Content starts

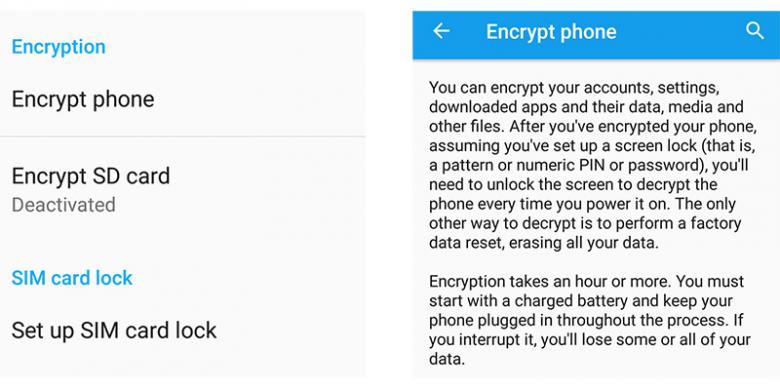The height and width of the screenshot is (390, 780).
Task: Open the Encrypt SD card option
Action: pos(182,189)
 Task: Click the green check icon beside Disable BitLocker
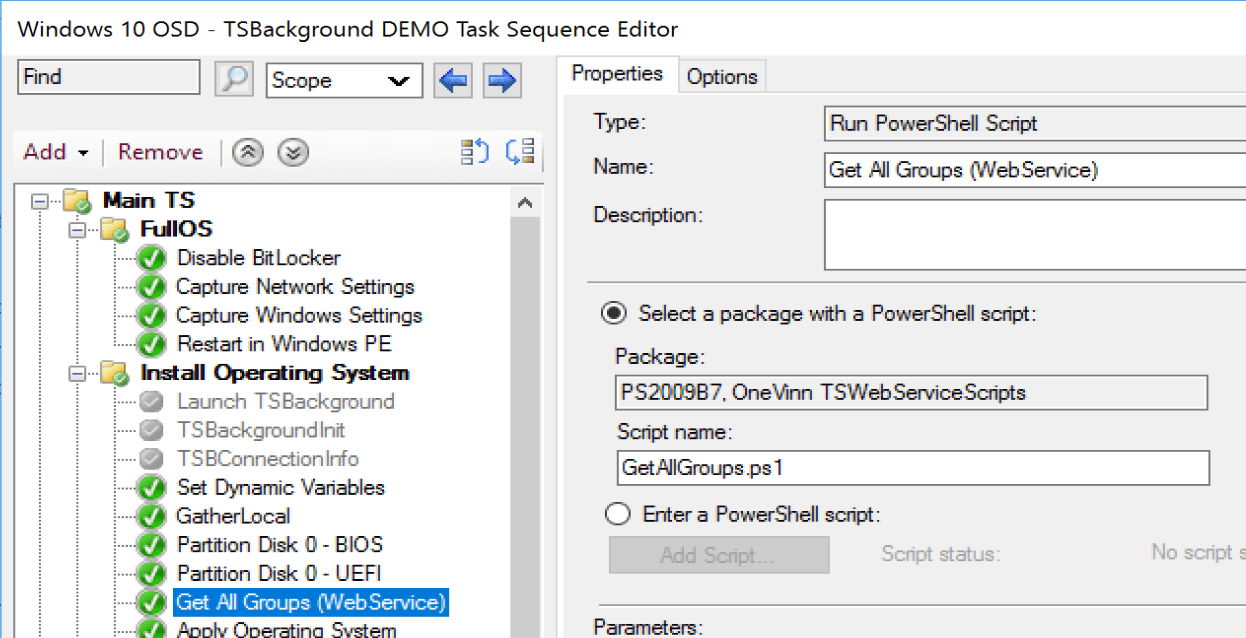click(152, 258)
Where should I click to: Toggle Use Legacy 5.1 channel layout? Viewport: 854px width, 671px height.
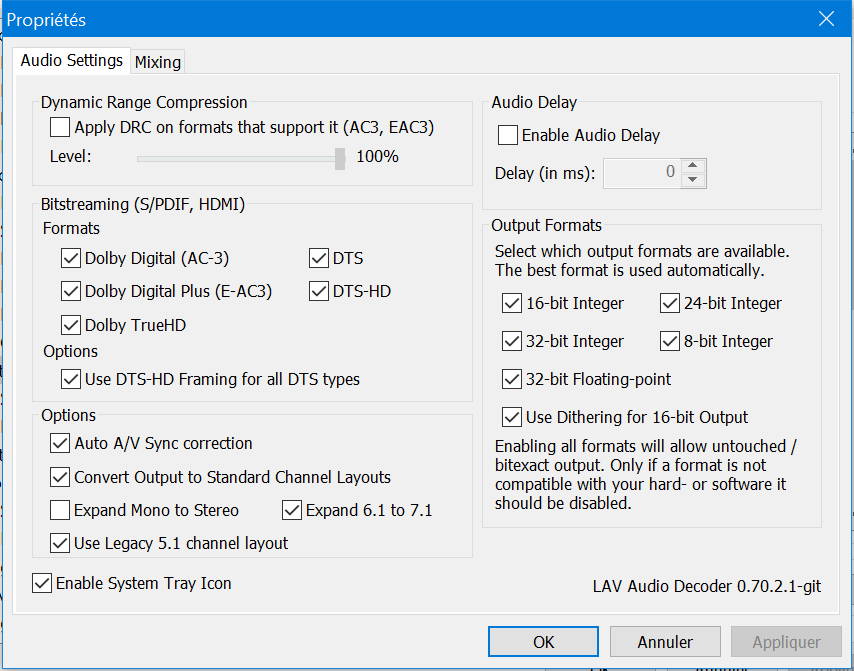click(59, 543)
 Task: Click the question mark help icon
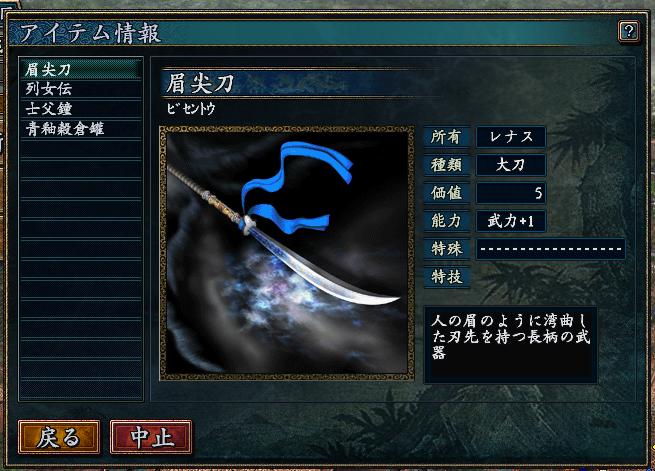pyautogui.click(x=628, y=31)
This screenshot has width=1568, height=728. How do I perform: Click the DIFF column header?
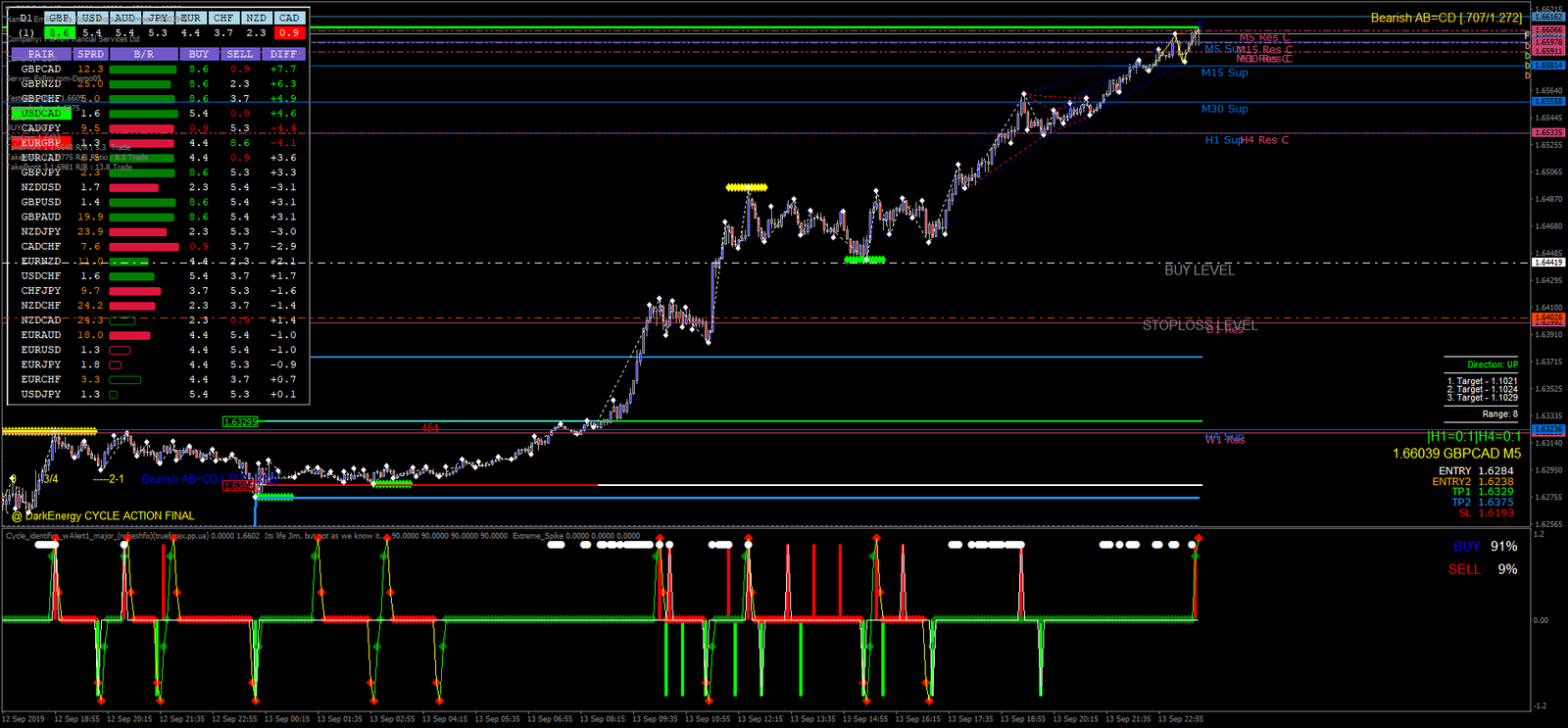[x=283, y=55]
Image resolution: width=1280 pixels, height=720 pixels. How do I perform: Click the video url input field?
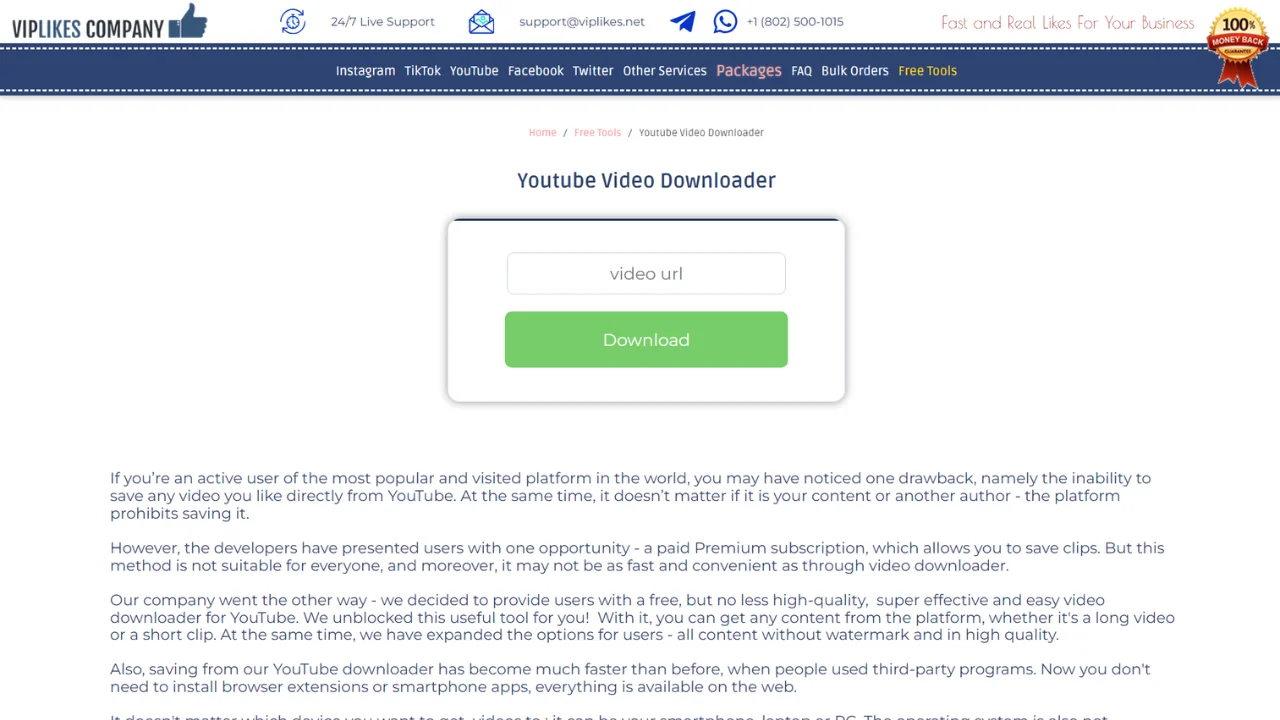(x=646, y=273)
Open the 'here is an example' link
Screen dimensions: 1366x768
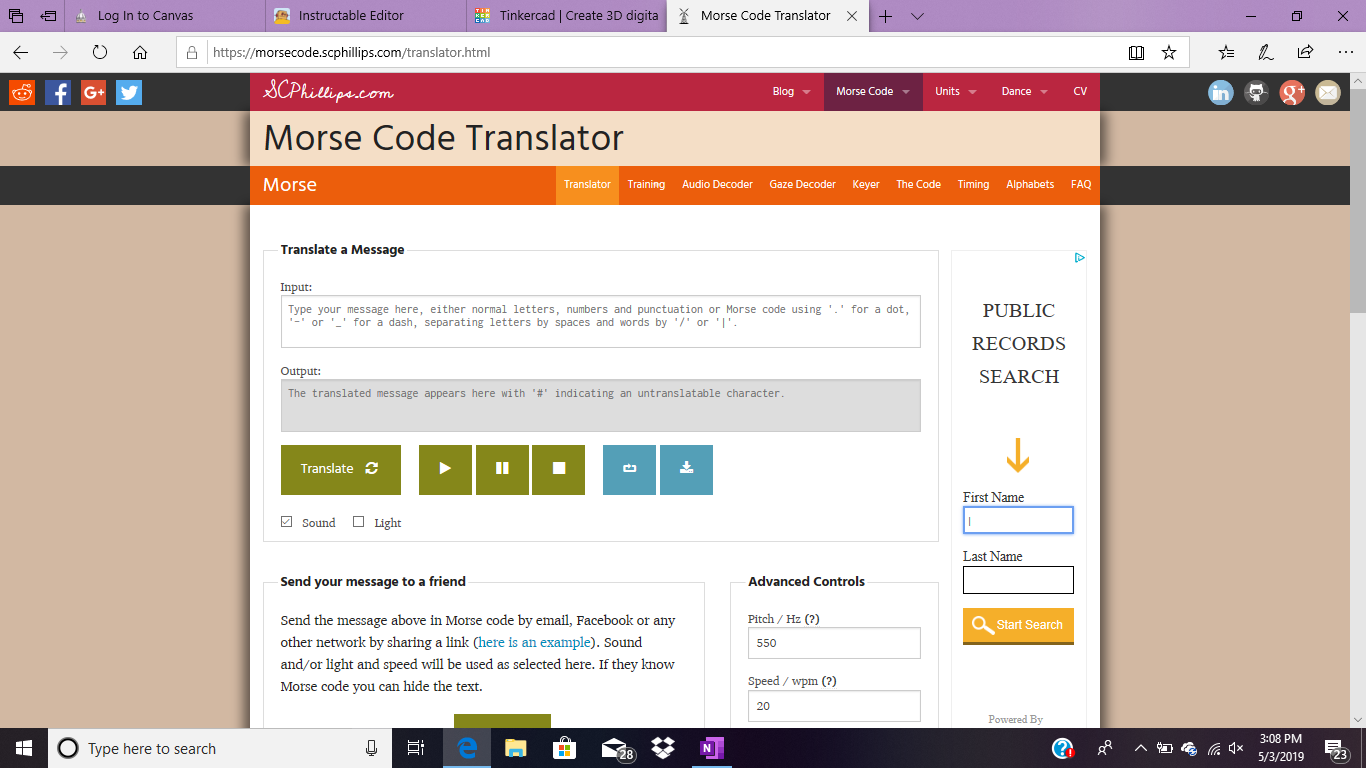(x=533, y=642)
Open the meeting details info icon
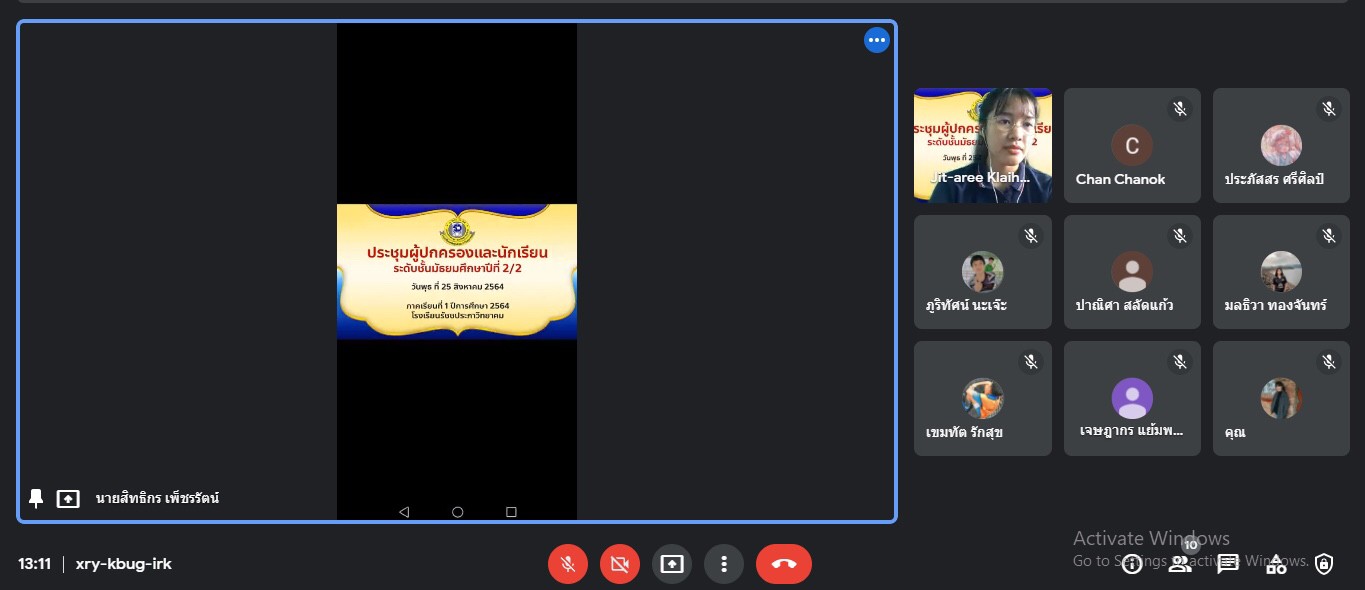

Content ends

Your assignment:
Each line from the one that holds "Task: Click the question mark help icon" through the final line of the data must be retyped exactly; the pictures must not appear.

Written response:
 Task: Click the question mark help icon
pyautogui.click(x=628, y=31)
This screenshot has width=1568, height=728. How do I perform: Click the DIFF column header?
[x=283, y=55]
Image resolution: width=1280 pixels, height=720 pixels. How do I perform: Click the video url input field?
(x=646, y=273)
Open the 'here is an example' link
Screen dimensions: 1366x768
(x=533, y=642)
Open the meeting details info icon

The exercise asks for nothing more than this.